縣尊往前湊了湊連連點頭讚許的道:“先生所言有理。”
“籤丁要抓緊,籌集錢糧的事情更不能耽擱,大人還要派出手下得力之人督促才是。”
“小先生所言有理。”縣令對毛玉龍的建議那是言聽計從。
“現在的當務之急便是先解決難民問題,請大人派人趕緊去城門回都頭的話,讓他萬萬不可開啟城門,只使人在城頭喊話,告訴他們,我們絕不放棄縣城,讓難民繞城而過,先到城外鄉野避難,而城內籤丁籤多少便交由一個衙役帶領,領取攻守器械上城,同時,多領旌旗遍插城頭以壯聲勢,迷惑倭寇,為我們爭取準備時間。”
“先生言之有理。”縣尊大大的讚賞了毛玉龍的機智:“小先生大才,果然名不虛傳,便是那當年武侯唱的空城計也不過如此啊。”

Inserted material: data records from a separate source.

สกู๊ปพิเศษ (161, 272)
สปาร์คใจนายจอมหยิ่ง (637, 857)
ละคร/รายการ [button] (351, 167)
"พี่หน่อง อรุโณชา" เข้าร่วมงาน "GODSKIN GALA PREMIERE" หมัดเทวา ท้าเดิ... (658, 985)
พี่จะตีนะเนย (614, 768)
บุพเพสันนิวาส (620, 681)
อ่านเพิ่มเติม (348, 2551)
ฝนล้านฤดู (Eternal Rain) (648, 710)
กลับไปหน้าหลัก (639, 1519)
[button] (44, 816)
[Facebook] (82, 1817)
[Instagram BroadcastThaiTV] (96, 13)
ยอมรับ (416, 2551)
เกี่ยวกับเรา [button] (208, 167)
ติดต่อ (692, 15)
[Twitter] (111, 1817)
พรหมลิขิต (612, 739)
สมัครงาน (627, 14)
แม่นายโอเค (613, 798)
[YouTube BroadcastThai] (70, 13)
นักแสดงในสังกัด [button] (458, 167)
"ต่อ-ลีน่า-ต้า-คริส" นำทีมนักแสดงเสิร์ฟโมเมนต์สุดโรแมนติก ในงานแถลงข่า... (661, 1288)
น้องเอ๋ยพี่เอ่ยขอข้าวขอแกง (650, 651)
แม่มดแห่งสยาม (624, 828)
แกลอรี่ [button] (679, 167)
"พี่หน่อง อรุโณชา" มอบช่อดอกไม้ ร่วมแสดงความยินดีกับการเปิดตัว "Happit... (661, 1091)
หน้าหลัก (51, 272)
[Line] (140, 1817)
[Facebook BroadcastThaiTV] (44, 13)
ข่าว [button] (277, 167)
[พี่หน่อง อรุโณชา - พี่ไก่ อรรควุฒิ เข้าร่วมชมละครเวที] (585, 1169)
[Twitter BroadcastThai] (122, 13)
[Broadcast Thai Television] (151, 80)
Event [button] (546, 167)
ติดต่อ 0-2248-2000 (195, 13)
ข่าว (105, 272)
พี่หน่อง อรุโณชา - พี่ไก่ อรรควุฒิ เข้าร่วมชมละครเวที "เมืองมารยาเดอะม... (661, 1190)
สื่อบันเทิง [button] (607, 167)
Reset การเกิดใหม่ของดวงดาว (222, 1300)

三國演義這時候已經成書,只是沒有後世清朝人孫氏所修改的熱鬧文采,更沒有那本孫氏三國演義篇幅長。但是,諸葛亮的大名已經達到了婦孺皆知的地步。就是這樣的三國演義,後金的努爾哈赤還大量刊印此書,發給自己的手下悍將,做到人手一本,以為兵書,到後來滿清做了天下還吹牛說,太豬一本三國打天下,可見其書計謀的出奇。